[Rows from a dataset]
::::::
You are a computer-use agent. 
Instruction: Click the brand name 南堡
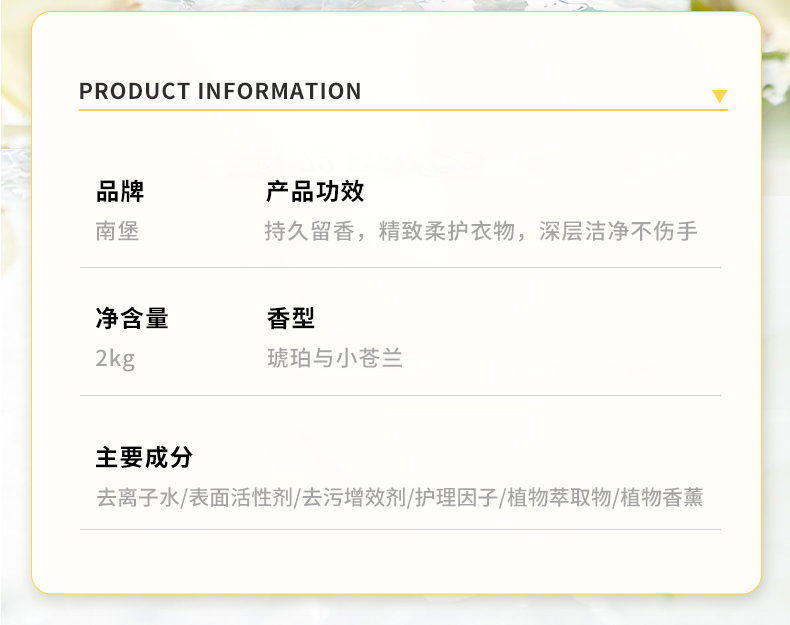(x=117, y=232)
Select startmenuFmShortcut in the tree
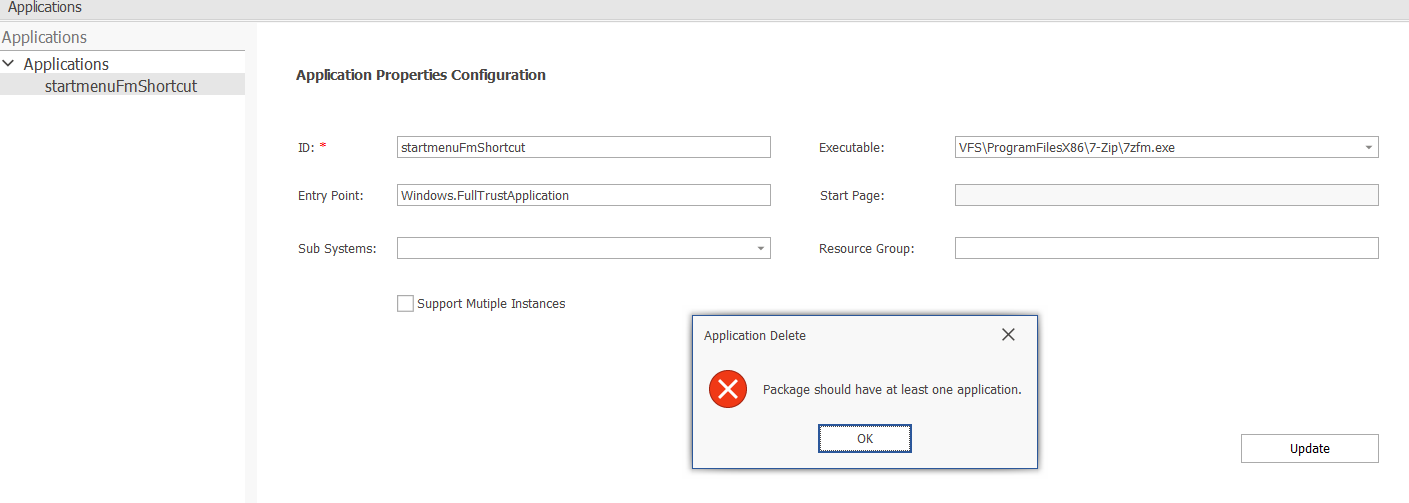This screenshot has height=503, width=1409. tap(121, 86)
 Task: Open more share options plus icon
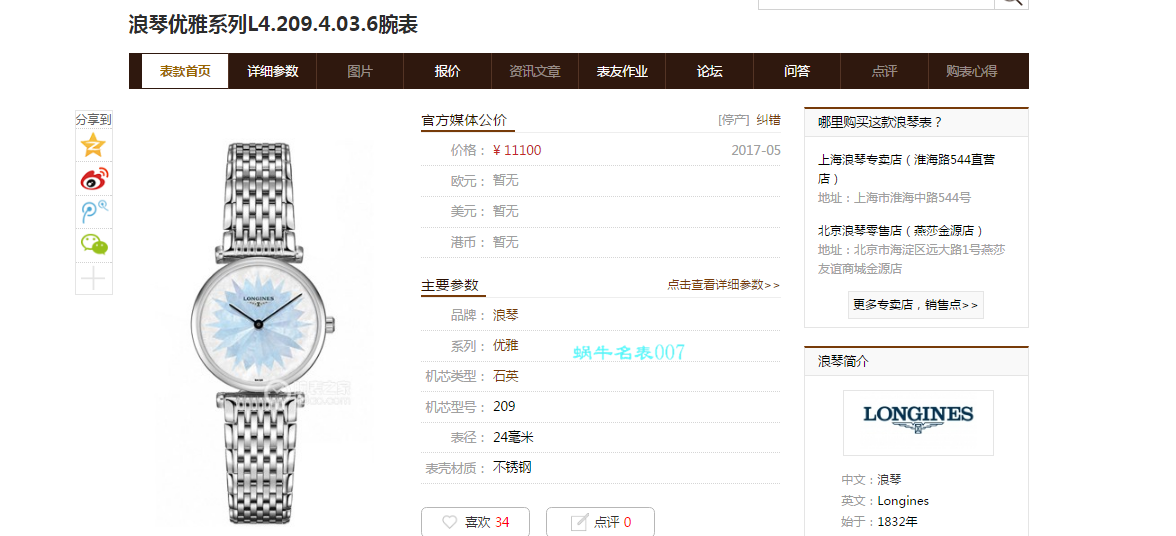tap(94, 278)
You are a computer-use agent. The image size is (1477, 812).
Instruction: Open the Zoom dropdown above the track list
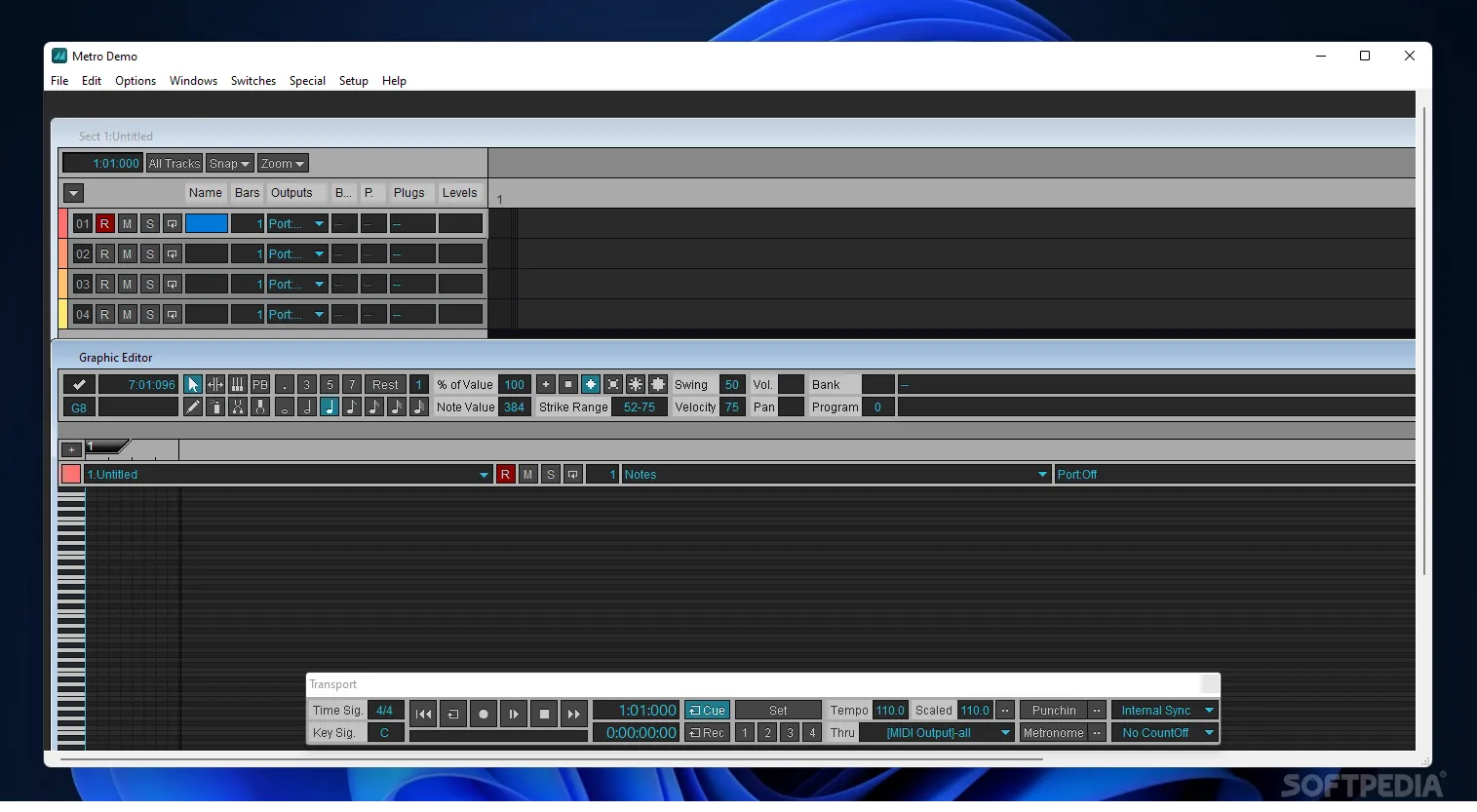[282, 163]
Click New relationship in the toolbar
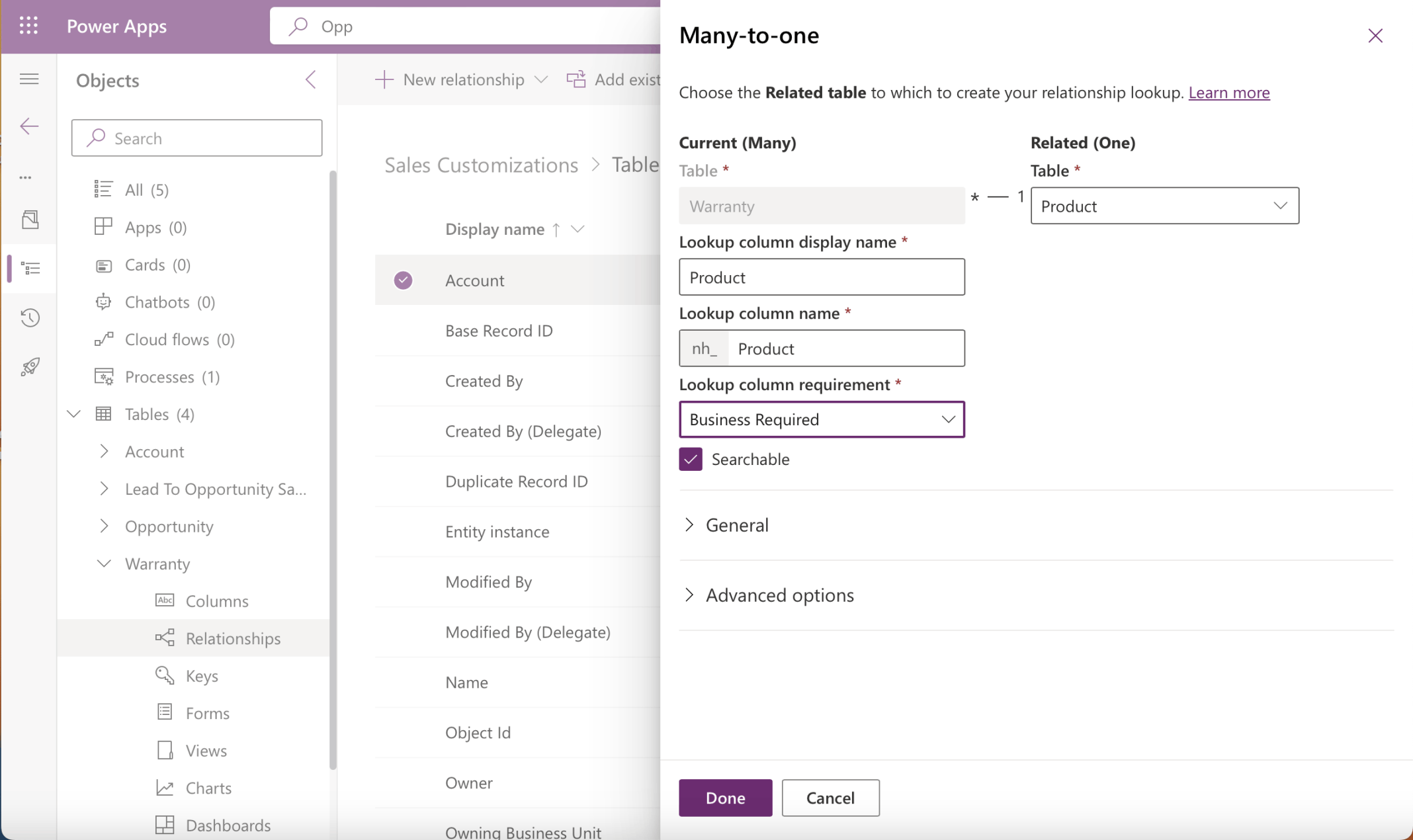This screenshot has height=840, width=1413. pyautogui.click(x=462, y=79)
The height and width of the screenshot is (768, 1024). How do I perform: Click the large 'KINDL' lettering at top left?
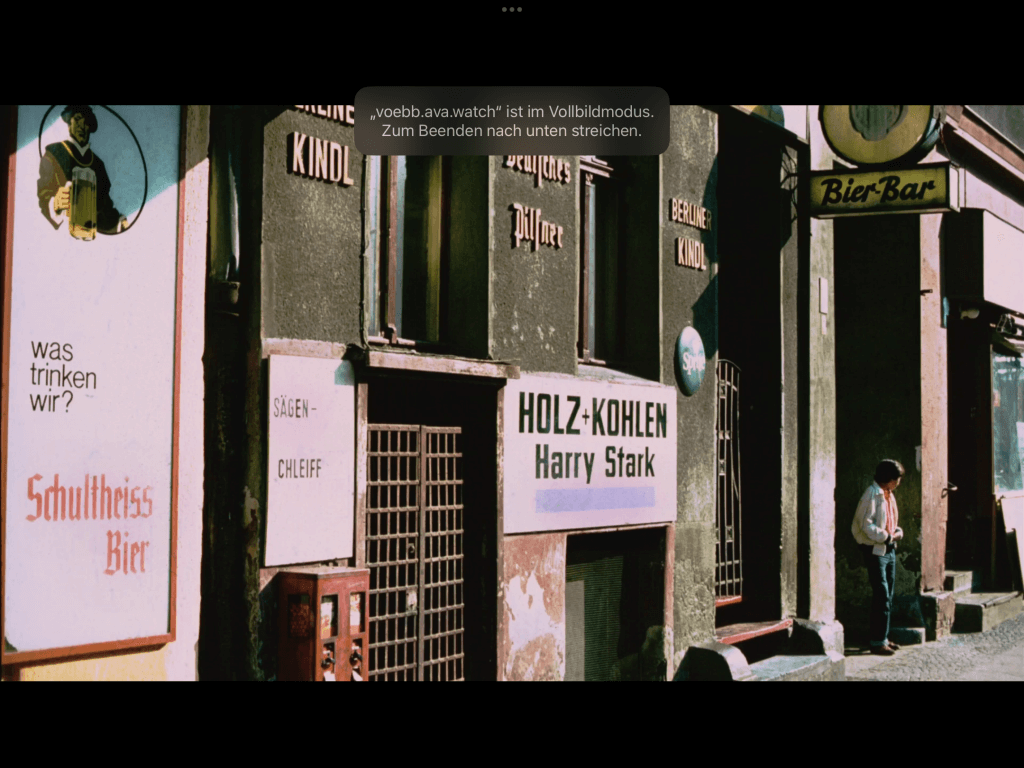[321, 159]
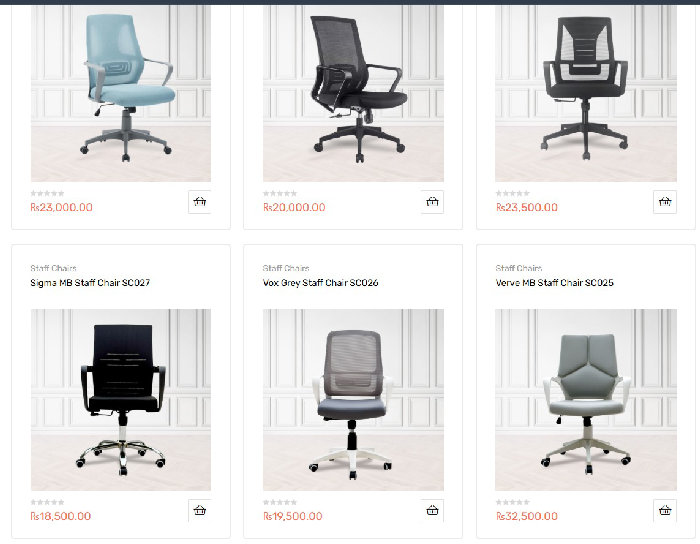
::::::
# [Exercise directions]
Reproduce all of the material above word for word, omitting the pictures.

# [Answer to this exercise]
You are a computer-use agent. 
Instruction: Click the brand name 南堡
(x=117, y=232)
Select startmenuFmShortcut in the tree
This screenshot has height=503, width=1409. tap(121, 86)
 Task: Open more share options plus icon
tap(94, 278)
You are a computer-use agent. The image size is (1477, 812).
Instruction: Open the Zoom dropdown above the track list
[282, 163]
Click New relationship in the toolbar
This screenshot has height=840, width=1413. pyautogui.click(x=462, y=79)
The height and width of the screenshot is (768, 1024). How do I perform: Click the large 'KINDL' lettering at top left?
[321, 159]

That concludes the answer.